* TRECHO FORNECIDO
○ ○ ○ ○
Como já foi amplamente divulgado, no fim do ano passado, foi publicada no Diário Oficial da União (DOU) a Lei nº 12.551, que alterou o artigo 6º da Consolidação das Leis do Trabalho (CLT), equiparando os efeitos jurídicos da subordinação exercida por meio telemáticos e informatizados àquela exercida por meios pessoais e diretos. A inclusão do parágrafo único ao mencionado dispositivo legal trouxe uma série de polêmicas entre especialistas e operadores do direito. O assunto ainda está na pauta das discussões.
É importante adicionar uma informação relevante ao tema: essa nova lei teve como origem o Projeto de Lei nº 3.129, apresentado, em 2004, na Câmara dos Deputados. O referido projeto de lei teve a seguinte justificativa: "A revolução tecnológica e as transformações do mundo do trabalho, exigem permanentes transformações da ordem jurídica com o intuito de apreender a realidade mutável. O tradicional comando direto entre empregador ou seu preposto e o empregado, hoje sede lugar ao comando a distância, mediante o uso de meios telemáticos, em que o empregado sequer sabe quem é o emissor da ordem de comando e controle. O tele-trabalho é realidade para muitos trabalhadores, sem que a distância e o desconhecimento do emissor da ordem de comando e supervisão, retire ou diminua a subordinação jurídica da relação de trabalho".
○ ○ ○ ○
* TAREFA PROPOSTA A
Liste todas as referências normativas identificadas por número no trecho sobre a Lei nº 12.551, como leis, artigos e projetos de lei.
* TAREFA PROPOSTA B
Transcreva literalmente a parte do trecho sobre a Lei nº 12.551 que começa em "Como já foi" e termina em "pauta das discussões.".
As linhas abaixo não têm relação com o trecho.

* SEÇÃO DE DADOS
○ ○ ○ ○
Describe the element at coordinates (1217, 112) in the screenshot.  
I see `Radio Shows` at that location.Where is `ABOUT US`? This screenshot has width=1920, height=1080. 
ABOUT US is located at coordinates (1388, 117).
○ ○ ○ ○
* RESPOSTA CORRETA A
Lei nº 12.551
artigo 6º da Consolidação das Leis do Trabalho (CLT)
Projeto de Lei nº 3.129

* RESPOSTA CORRETA B
Como já foi amplamente divulgado, no fim do ano passado, foi publicada no Diário Oficial da União (DOU) a Lei nº 12.551, que alterou o artigo 6º da Consolidação das Leis do Trabalho (CLT), equiparando os efeitos jurídicos da subordinação exercida por meio telemáticos e informatizados àquela exercida por meios pessoais e diretos. A inclusão do parágrafo único ao mencionado dispositivo legal trouxe uma série de polêmicas entre especialistas e operadores do direito. O assunto ainda está na pauta das discussões.